Not just for kicks: Relocated taekwondo school teaching more than martial art

interviewed by John Osborne  (click here to read the full article)

The more things change, the more they stay the same.

Last month, Taekwondo United moved to a new location in the Alico Commons shopping center off U.S. 41 in San Carlos Park, but the lessons taught by Master Geoffrey Rackebrandt continue to employ a laser focus on the six tenets of the ancient form of martial arts: Courtesy, integrity, self-control, indomitable spirit, humility and perseverance.

“We use a positive-behavior system to reward our students when they make the right choices throughout the day,” explained Rackebrandt, 32, a fifth-degree black belt who began studying taekwondo at the age of 5.

With more than 100 students ranging in age from 3 to 70 and a wildly popular after-school program that buses in local schoolchildren directly to Taekwondo United’s back door, Rackebrandt said his new 7,500-square-foot “dojang,” or school, is a great place to learn much more than simply how to throw punches and kicks.

“Our aftercare program has a structured curriculum that includes events and contests and team-building exercises, with a lot of the focus on interpersonal communication in today’s digital world,” Rackebrandt said. “We want our students to know they’re martial artists even when they’re not here at the dojang. That they’re still accountable for their actions in the outside world.
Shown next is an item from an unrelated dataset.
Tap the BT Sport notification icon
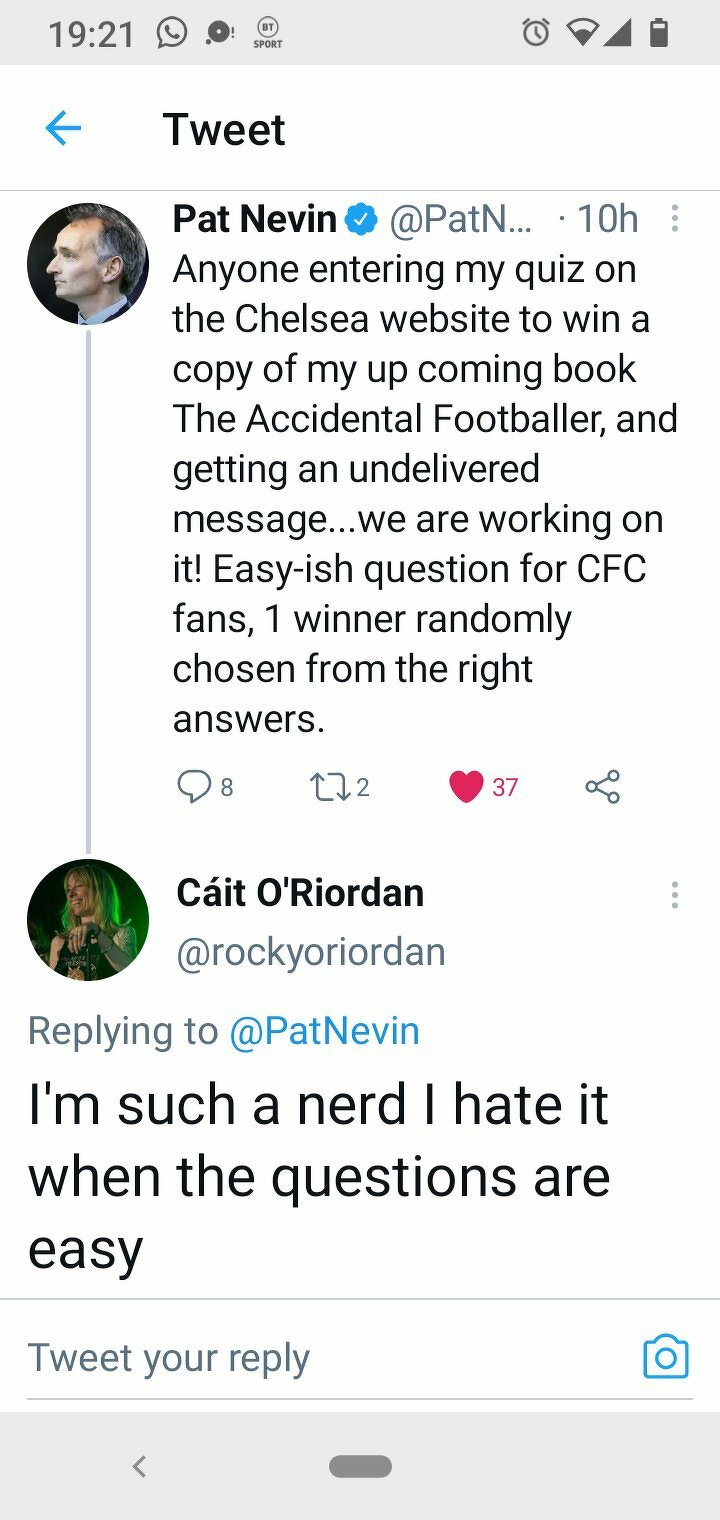The height and width of the screenshot is (1520, 720). pyautogui.click(x=267, y=34)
And because of that, everything here is earned, not given.”

Rackebrandt’s wife, Kaitlyn, co-owner of Taekwondo United, said she doesn’t consider the dojang a business in the traditional sense.

“To me, it’s more of a home where we have 106 children,” said the biological mother of two with a laugh. “And we just started a ‘tiny tots’ program for 3-year-olds, so we might have even more children soon.”

Not surprisingly, the Rackebrandts’ own 3-year-old son, Phoenix, is one of the first students in the fledgling program.

“It helps with his listening skills and coordination, and I think it reinforces the importance of consistency and structure in his life,” Kaitlyn Rackebrandt said. “He even bows himself on and off the mat.”